A correção pela temperatura
A resistividade dos metais cresce de forma praticamente linear com a temperatura na gama de trabalho de um transformador, e a relação escreve-se assim:
R(Tref) = R(T) × (Tref + k) / (T + k)
onde k = 234,5 para o cobre e k = 225 para o alumínio, com as temperaturas em graus Celsius. A constante é o recíproco do coeficiente de temperatura do material a 0 °C, e é a que consta da IEC 60076-1 e da IEEE C57.12.90.
A temperatura a introduzir é a do enrolamento, não a do óleo nem a do ambiente. Num transformador parado tempo suficiente — o habitual é exigir várias horas sem carga — aceita-se a temperatura média do óleo como boa estimativa. Se a unidade acabou de sair de serviço, a medição não serve: o enrolamento está mais quente do que o óleo e a correção fica curta.

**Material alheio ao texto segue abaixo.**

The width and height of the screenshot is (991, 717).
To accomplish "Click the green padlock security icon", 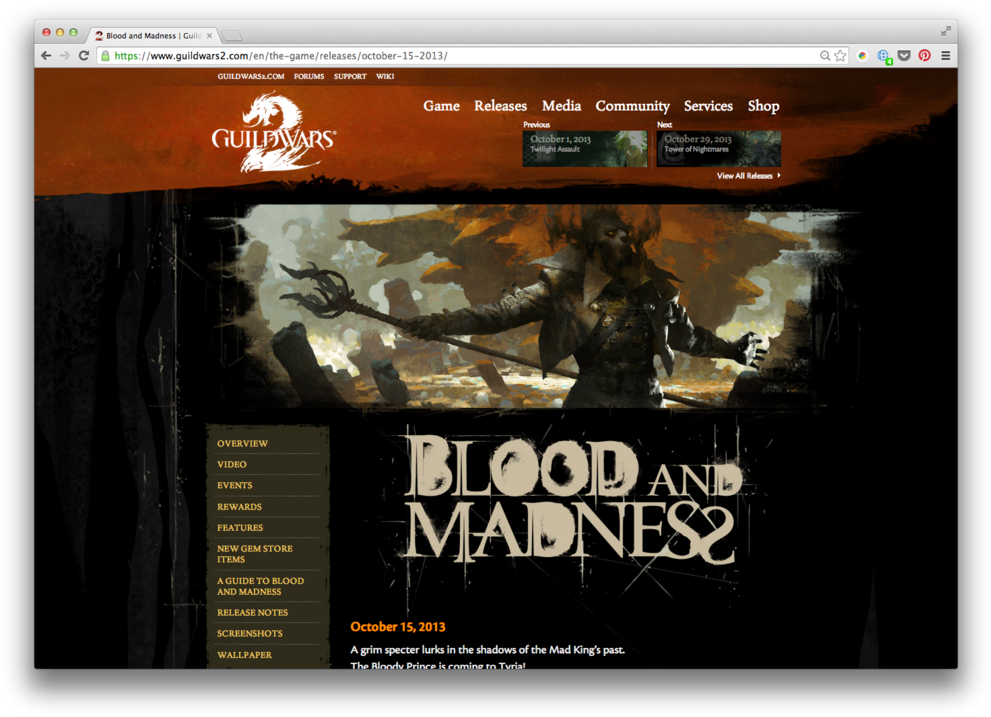I will point(105,56).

O desequilíbrio entre fases
As três fases de um enrolamento saudável dão resistências muito parecidas. A calculadora toma a média e procura a fase que mais se afasta dela, em percentagem.
- Abaixo de 2 %: normal.
- Entre 2 % e 5 %: repita a medição. A causa mais frequente não é um defeito, mas um enrolamento ainda não estabilizado termicamente, ou uma corrente de ensaio que não saturou o núcleo tempo suficiente.

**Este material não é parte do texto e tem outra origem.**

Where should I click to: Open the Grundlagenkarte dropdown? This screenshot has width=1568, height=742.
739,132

- Acima de 5 %: há algo. Por ordem de frequência: contacto sujo ou desgastado do comutador de tomadas, ligação solta nas buchas ou na placa de ligações, solda defeituosa entre secções e — menos vezes do que se teme — espiras em curto-circuito.
Em transformadores com comutador de tomadas convém medir em todas as posições: um contacto em mau estado pode dar resistências corretas na tomada nominal e disparatadas em duas ou três tomadas concretas.
Exemplo resolvido
Transformador de 20 MVA, enrolamento de cobre. Com o óleo a 31 °C medem-se 412,5 mΩ, 419,1 mΩ e 414,0 mΩ.

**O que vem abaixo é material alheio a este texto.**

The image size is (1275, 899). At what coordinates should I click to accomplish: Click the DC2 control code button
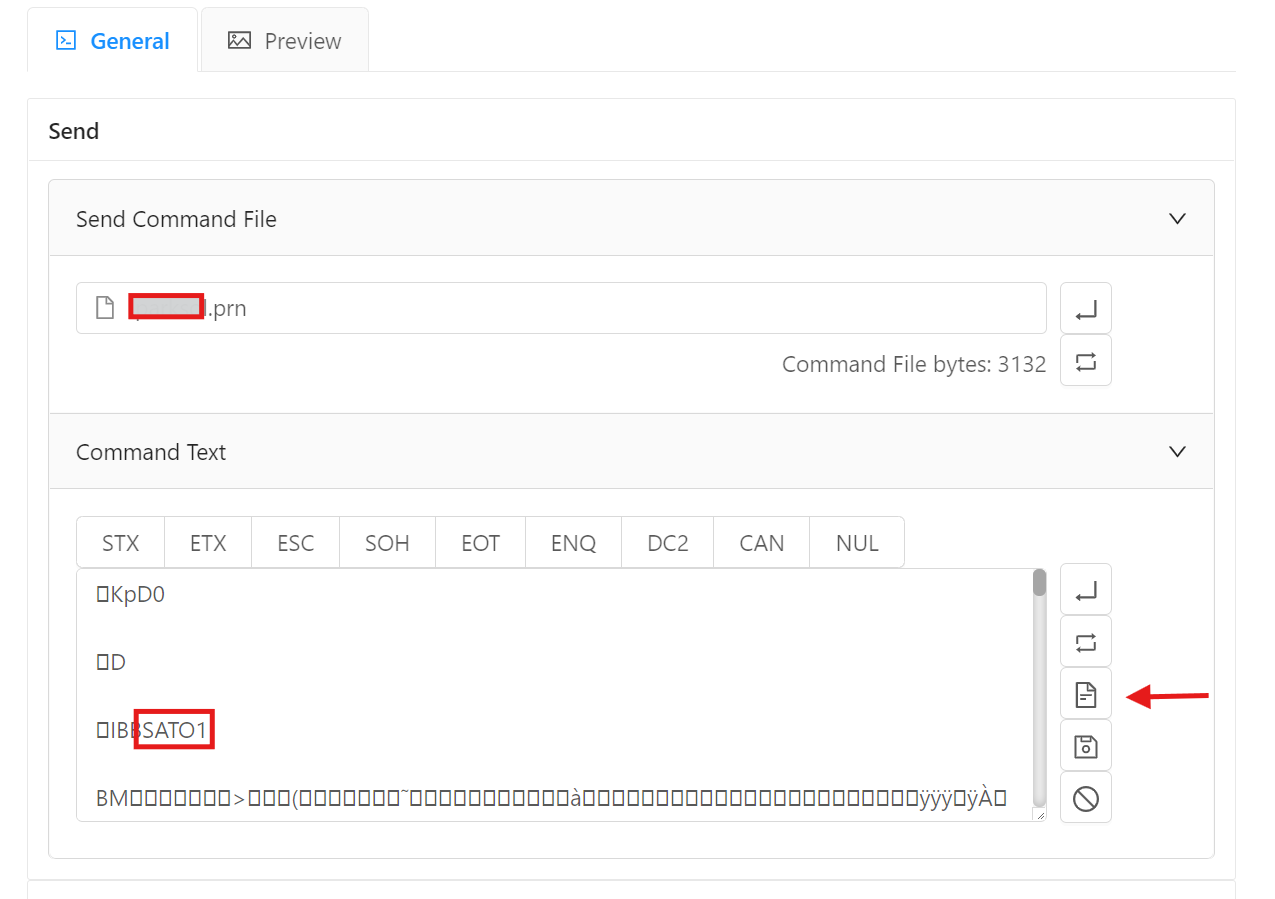667,543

- Fator a 75 °C = (75 + 234,5) / (31 + 234,5) = 309,5 / 265,5 = 1,1657
- Fases corrigidas: 480,8 mΩ, 488,6 mΩ, 482,6 mΩ
- Média: 484,0 mΩ. Desvio máximo: (488,6 − 484,0)/484,0 = 0,95 %
Dentro do normal. Se o protocolo de fábrica desse 478 mΩ a 75 °C, a diferença face à média medida seria de 1,3 %: coerente com a incerteza do conjunto.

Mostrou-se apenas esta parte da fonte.